▸ Aim of the exercise
Reproduce verbatim the rows from the line containing "Lançamentos (345, 70)" to the line containing "Andrea Zingg (244, 1759)", including both of those lines, and output nothing else.

▸ Materials provided
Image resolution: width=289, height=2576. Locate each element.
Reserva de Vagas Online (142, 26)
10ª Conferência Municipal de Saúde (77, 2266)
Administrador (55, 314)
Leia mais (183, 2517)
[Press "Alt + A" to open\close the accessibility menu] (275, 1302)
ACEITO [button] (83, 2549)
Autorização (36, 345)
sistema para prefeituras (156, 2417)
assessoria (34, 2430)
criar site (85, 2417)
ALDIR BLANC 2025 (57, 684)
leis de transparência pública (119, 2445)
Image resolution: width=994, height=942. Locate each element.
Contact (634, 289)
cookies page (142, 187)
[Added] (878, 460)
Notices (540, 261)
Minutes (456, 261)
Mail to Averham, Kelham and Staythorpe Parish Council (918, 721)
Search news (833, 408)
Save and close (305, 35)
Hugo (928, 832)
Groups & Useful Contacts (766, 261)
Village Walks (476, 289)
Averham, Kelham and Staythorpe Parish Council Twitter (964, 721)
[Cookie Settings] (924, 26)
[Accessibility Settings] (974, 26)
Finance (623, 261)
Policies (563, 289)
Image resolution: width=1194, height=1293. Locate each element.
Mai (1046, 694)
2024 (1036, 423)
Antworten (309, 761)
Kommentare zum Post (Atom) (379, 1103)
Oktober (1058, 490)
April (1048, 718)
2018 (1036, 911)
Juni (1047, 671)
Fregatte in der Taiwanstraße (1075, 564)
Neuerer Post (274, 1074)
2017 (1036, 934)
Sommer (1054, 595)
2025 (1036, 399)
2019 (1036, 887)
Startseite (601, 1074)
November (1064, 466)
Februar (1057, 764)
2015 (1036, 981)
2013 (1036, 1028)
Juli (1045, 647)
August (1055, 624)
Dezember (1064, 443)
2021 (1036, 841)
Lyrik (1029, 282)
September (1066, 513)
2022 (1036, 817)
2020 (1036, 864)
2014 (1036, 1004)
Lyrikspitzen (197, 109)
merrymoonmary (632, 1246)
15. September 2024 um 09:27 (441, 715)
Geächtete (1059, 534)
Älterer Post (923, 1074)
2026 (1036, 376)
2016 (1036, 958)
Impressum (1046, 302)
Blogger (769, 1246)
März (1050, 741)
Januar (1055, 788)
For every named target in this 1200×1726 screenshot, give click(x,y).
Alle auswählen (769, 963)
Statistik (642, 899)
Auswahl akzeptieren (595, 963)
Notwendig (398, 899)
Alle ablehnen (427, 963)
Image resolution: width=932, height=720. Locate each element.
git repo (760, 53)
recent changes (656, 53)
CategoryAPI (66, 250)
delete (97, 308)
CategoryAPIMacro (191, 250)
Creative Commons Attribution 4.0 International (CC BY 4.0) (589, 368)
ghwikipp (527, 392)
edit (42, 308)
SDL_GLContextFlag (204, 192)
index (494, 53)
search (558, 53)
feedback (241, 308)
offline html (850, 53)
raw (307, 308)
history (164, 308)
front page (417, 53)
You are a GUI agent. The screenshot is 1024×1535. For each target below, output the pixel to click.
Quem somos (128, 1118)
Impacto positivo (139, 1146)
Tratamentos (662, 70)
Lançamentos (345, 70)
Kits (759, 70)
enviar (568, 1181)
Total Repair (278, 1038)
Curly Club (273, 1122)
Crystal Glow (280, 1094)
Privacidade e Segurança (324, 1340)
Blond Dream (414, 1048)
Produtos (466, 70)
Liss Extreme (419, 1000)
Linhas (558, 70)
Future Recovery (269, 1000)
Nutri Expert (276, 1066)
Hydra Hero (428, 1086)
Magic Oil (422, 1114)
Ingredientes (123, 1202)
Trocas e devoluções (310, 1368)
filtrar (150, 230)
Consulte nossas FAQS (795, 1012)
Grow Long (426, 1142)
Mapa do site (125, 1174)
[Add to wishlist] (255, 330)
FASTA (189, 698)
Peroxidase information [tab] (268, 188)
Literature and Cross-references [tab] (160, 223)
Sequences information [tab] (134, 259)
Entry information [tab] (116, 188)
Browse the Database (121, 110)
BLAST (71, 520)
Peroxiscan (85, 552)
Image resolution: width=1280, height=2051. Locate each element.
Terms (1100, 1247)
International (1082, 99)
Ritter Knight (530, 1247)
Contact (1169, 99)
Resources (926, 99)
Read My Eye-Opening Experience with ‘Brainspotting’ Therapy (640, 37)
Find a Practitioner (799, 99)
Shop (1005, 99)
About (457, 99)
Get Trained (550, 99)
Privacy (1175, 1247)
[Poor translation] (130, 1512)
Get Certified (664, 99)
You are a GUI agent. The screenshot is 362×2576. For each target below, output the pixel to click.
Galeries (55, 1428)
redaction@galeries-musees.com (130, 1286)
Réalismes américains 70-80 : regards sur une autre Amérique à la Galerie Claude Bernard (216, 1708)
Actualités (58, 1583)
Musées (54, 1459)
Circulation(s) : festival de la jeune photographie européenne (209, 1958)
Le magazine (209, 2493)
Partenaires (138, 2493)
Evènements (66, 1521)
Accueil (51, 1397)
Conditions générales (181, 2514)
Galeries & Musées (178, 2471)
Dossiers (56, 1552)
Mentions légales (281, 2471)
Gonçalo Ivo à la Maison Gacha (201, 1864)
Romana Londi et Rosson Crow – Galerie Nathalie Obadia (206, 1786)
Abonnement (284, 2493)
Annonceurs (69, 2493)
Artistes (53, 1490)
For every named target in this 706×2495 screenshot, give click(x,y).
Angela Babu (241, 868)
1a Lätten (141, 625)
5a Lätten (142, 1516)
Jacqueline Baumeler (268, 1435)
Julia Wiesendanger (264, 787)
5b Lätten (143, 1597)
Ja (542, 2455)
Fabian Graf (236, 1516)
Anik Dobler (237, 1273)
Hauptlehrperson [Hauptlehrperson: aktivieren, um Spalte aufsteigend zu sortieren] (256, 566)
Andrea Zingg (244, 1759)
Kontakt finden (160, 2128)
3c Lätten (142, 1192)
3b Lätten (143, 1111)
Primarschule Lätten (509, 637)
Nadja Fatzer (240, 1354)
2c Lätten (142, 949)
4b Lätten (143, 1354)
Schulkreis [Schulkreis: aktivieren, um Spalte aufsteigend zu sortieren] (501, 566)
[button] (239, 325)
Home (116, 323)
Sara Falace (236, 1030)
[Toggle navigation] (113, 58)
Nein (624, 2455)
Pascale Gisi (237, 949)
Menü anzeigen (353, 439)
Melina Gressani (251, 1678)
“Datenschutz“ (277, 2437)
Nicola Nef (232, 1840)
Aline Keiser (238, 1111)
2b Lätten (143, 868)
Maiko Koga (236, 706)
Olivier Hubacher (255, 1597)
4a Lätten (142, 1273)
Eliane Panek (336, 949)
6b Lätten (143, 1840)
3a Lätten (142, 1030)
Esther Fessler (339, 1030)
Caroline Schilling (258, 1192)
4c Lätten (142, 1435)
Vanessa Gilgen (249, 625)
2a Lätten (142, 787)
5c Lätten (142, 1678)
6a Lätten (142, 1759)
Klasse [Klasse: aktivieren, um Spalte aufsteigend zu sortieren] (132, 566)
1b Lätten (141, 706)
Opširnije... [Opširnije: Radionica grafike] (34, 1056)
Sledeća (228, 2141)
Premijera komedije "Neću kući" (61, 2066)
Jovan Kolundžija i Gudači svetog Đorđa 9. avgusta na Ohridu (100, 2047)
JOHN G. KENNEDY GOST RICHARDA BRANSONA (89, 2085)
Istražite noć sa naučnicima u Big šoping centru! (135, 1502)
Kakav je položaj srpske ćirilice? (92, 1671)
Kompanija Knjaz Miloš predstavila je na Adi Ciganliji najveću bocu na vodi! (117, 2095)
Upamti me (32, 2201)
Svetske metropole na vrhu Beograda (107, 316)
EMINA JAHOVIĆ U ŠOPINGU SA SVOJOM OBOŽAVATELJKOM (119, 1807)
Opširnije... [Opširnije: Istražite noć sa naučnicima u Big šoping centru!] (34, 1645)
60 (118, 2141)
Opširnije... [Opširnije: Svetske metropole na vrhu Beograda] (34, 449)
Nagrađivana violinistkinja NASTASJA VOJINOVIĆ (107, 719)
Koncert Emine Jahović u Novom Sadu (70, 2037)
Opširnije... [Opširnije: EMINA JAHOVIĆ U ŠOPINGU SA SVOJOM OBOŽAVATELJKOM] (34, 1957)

▸ Output of the exercise
Lançamentos (345, 70)
Kits (759, 70)
enviar (568, 1181)
Total Repair (278, 1038)
Curly Club (273, 1122)
Crystal Glow (280, 1094)
Privacidade e Segurança (324, 1340)
Blond Dream (414, 1048)
Produtos (466, 70)
Liss Extreme (419, 1000)
Linhas (558, 70)
Future Recovery (269, 1000)
Nutri Expert (276, 1066)
Hydra Hero (428, 1086)
Magic Oil (422, 1114)
Ingredientes (123, 1202)
Trocas e devoluções (310, 1368)
filtrar (150, 230)
Consulte nossas FAQS (795, 1012)
Grow Long (426, 1142)
Mapa do site (125, 1174)
[Add to wishlist] (255, 330)
FASTA (189, 698)
Peroxidase information [tab] (268, 188)
Literature and Cross-references [tab] (160, 223)
Sequences information [tab] (134, 259)
Entry information [tab] (116, 188)
Browse the Database (121, 110)
BLAST (71, 520)
Peroxiscan (85, 552)
Image resolution: width=1280, height=2051. Locate each element.
Terms (1100, 1247)
International (1082, 99)
Ritter Knight (530, 1247)
Contact (1169, 99)
Resources (926, 99)
Read My Eye-Opening Experience with ‘Brainspotting’ Therapy (640, 37)
Find a Practitioner (799, 99)
Shop (1005, 99)
About (457, 99)
Get Trained (550, 99)
Privacy (1175, 1247)
[Poor translation] (130, 1512)
Get Certified (664, 99)
You are a GUI agent. The screenshot is 362×2576. For each target below, output the pixel to click.
Galeries (55, 1428)
redaction@galeries-musees.com (130, 1286)
Réalismes américains 70-80 : regards sur une autre Amérique à la Galerie Claude Bernard (216, 1708)
Actualités (58, 1583)
Musées (54, 1459)
Circulation(s) : festival de la jeune photographie européenne (209, 1958)
Le magazine (209, 2493)
Partenaires (138, 2493)
Evènements (66, 1521)
Accueil (51, 1397)
Conditions générales (181, 2514)
Galeries & Musées (178, 2471)
Dossiers (56, 1552)
Mentions légales (281, 2471)
Gonçalo Ivo à la Maison Gacha (201, 1864)
Romana Londi et Rosson Crow – Galerie Nathalie Obadia (206, 1786)
Abonnement (284, 2493)
Annonceurs (69, 2493)
Artistes (53, 1490)
For every named target in this 706×2495 screenshot, give click(x,y).
Angela Babu (241, 868)
1a Lätten (141, 625)
5a Lätten (142, 1516)
Jacqueline Baumeler (268, 1435)
Julia Wiesendanger (264, 787)
5b Lätten (143, 1597)
Ja (542, 2455)
Fabian Graf (236, 1516)
Anik Dobler (237, 1273)
Hauptlehrperson [Hauptlehrperson: aktivieren, um Spalte aufsteigend zu sortieren] (256, 566)
Andrea Zingg (244, 1759)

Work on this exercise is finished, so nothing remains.